I think 2 or 3 more generations it will be far less of a problem than it is now, but the problems of kids not growing up in multi-racial environments are still there, so even if you don’t grow up racist, you still “dislike” people of other races you’re not familar with.

HTDC's avatar

I think a lot is already being done. Only decades ago it was okay for blacks to sit in a different part of a cafe or restaurant because of their color and now America has a black President.

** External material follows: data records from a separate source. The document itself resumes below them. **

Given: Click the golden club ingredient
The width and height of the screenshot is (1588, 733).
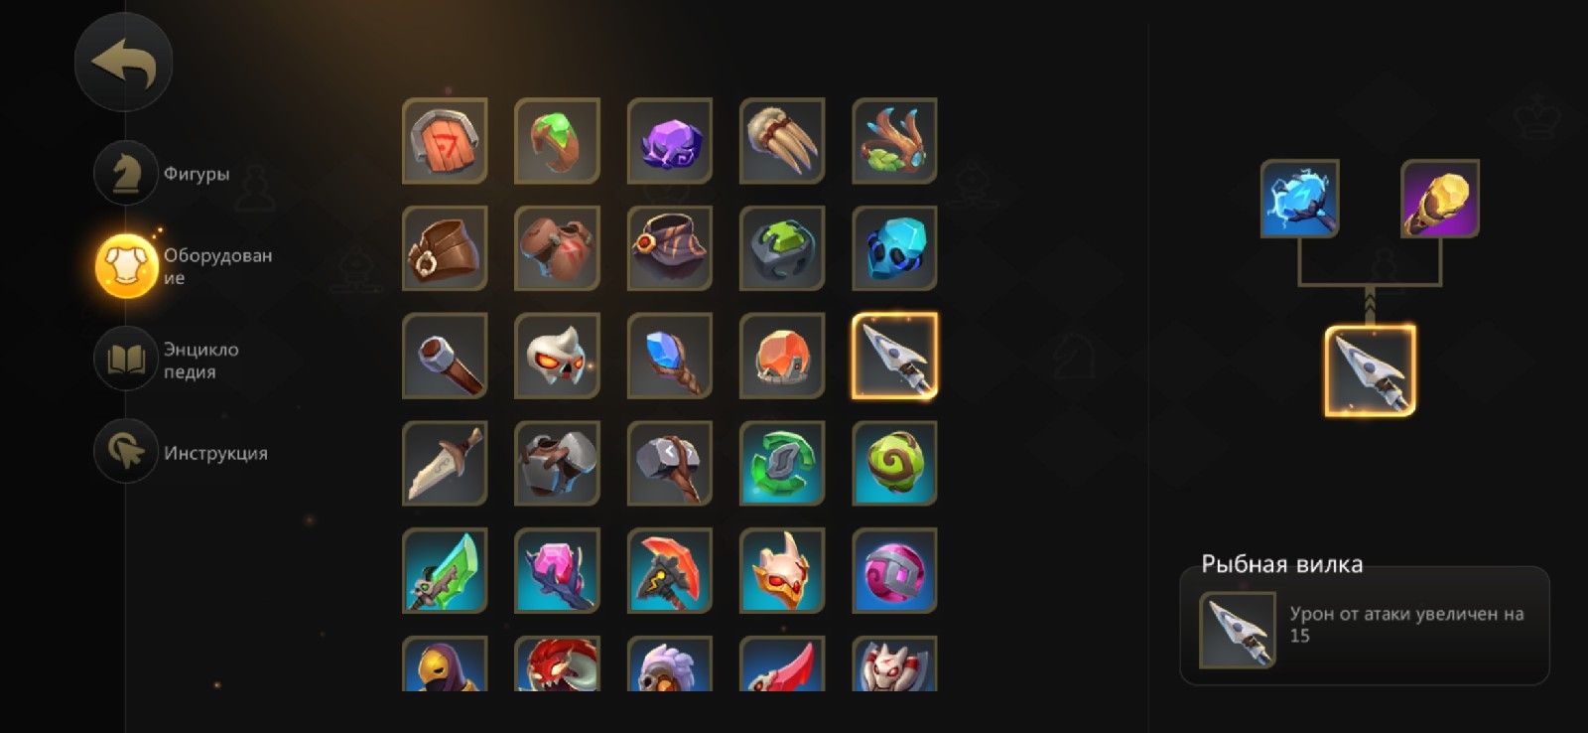Looking at the screenshot, I should [x=1440, y=199].
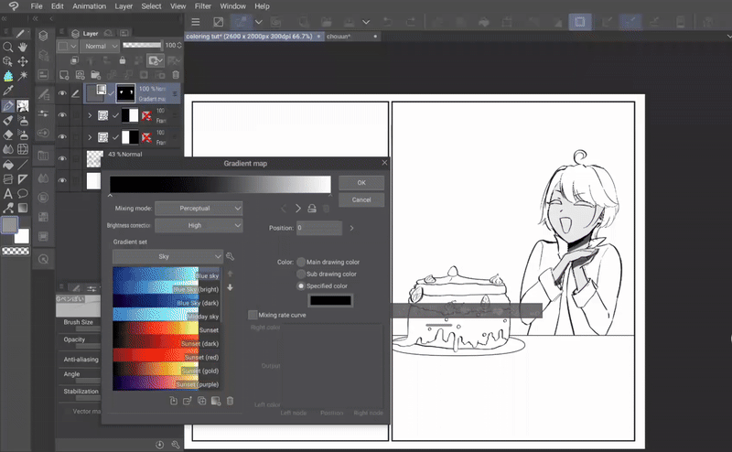Click the layer panel delete layer icon
732x452 pixels.
click(176, 75)
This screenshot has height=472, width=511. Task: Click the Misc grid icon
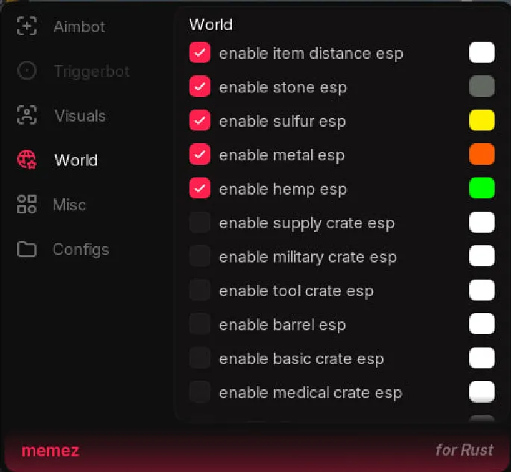coord(27,204)
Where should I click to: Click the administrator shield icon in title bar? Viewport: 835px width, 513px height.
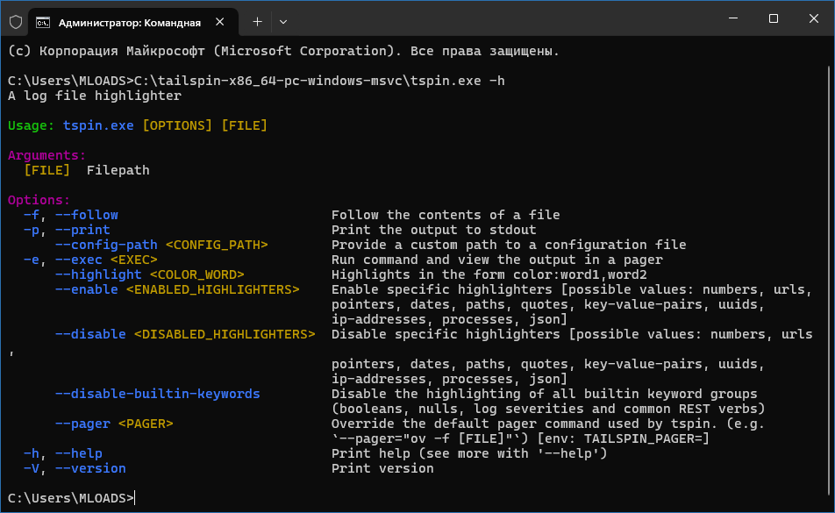[16, 21]
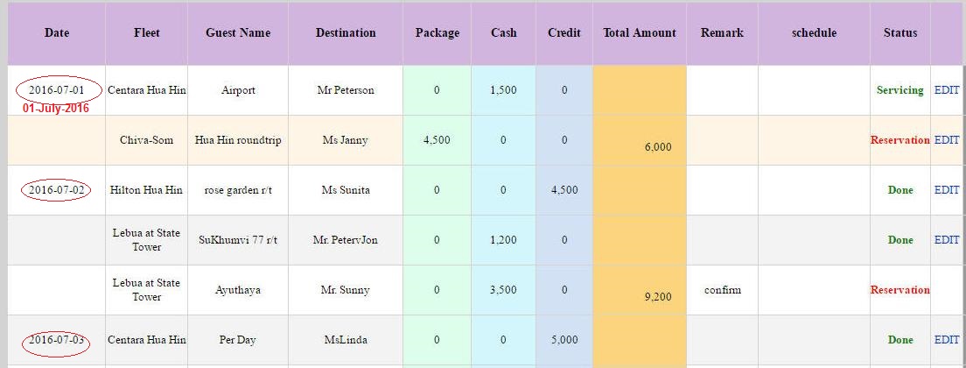Click EDIT on Ms Sunita row
The width and height of the screenshot is (966, 368).
coord(947,190)
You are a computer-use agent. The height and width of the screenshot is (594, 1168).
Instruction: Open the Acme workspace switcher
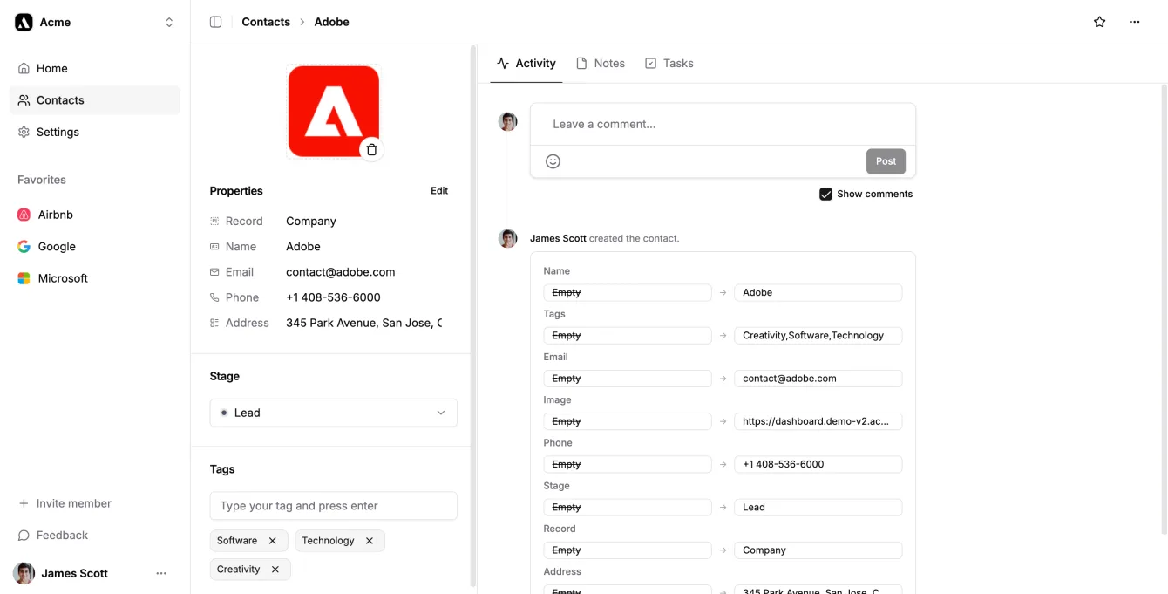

Much has been achieved already, unfortunately it isn’t possible to weed out the minority who do still make racist remarks and comments. Those people will always exist and nothing you can do will change their racist ways once they are set in stone.

Blackberry's avatar

I think time and education will help the most. Look at all the actual, malicious racist people…not reid, they’re uneducated people in trailer parks and ghettos that don’t try to better themselves, they intentionally wallow in their own ignorance and stay around other ignorant people, then they make the biggest mistake of having kids and teaching them the same thing. This guy once told me growing up that no white person will ever care about me, who the hell tells that to a kid lol. It will take education and an open mind and the willingness to accept and judge people on character.

A lot of us are trying to spread this knowledge, but dumb people keep enforcing bad stereotypes, making other dumb people say “wow, so (insert race) really are like this”.

Vincentt's avatar

@Blackberry Disagree, higher-educated people also discriminate. They might not consider themselves racist, but they do treat people of certain races differently (in a negative way). This may very well be because a large portion of that specific ethnic group actually has a higher percentage of people committing certain crimes, but that still means that perfectly willing and normal-behaving people from that group will be expected to not be that. It’s a continuous struggle to reduce the high crime rates in those groups, but you can’t deny that at least people are trying to change that.

Blackberry's avatar

@Vincentt Ah yes, indeed.

avvooooooo's avatar

Nothing can be done as long as people are willing to assume the worst intentions of everyone else. It would take a whole lot of people stopping assuming that everything that they see is motivated by racism and no other reason in order to make any progress. When that happens, we’ll move forward. Until then, we remain stuck.

susanc's avatar

It’s not going to go away, because xenophobia makes groups feel strong. If we can find a
way to distinguish between “us” and “them”, we will. I’m not advocating this but I can see
(from reading history) that it’s how we’re built. Each by each, we slowly break down and decide that some “thems” are “usses”. Then they and we become snotty towards other “thems”, ad infinitum. Boring.

Answer this question

Login

or

Join

to answer.
Your answer will be saved while you login or join.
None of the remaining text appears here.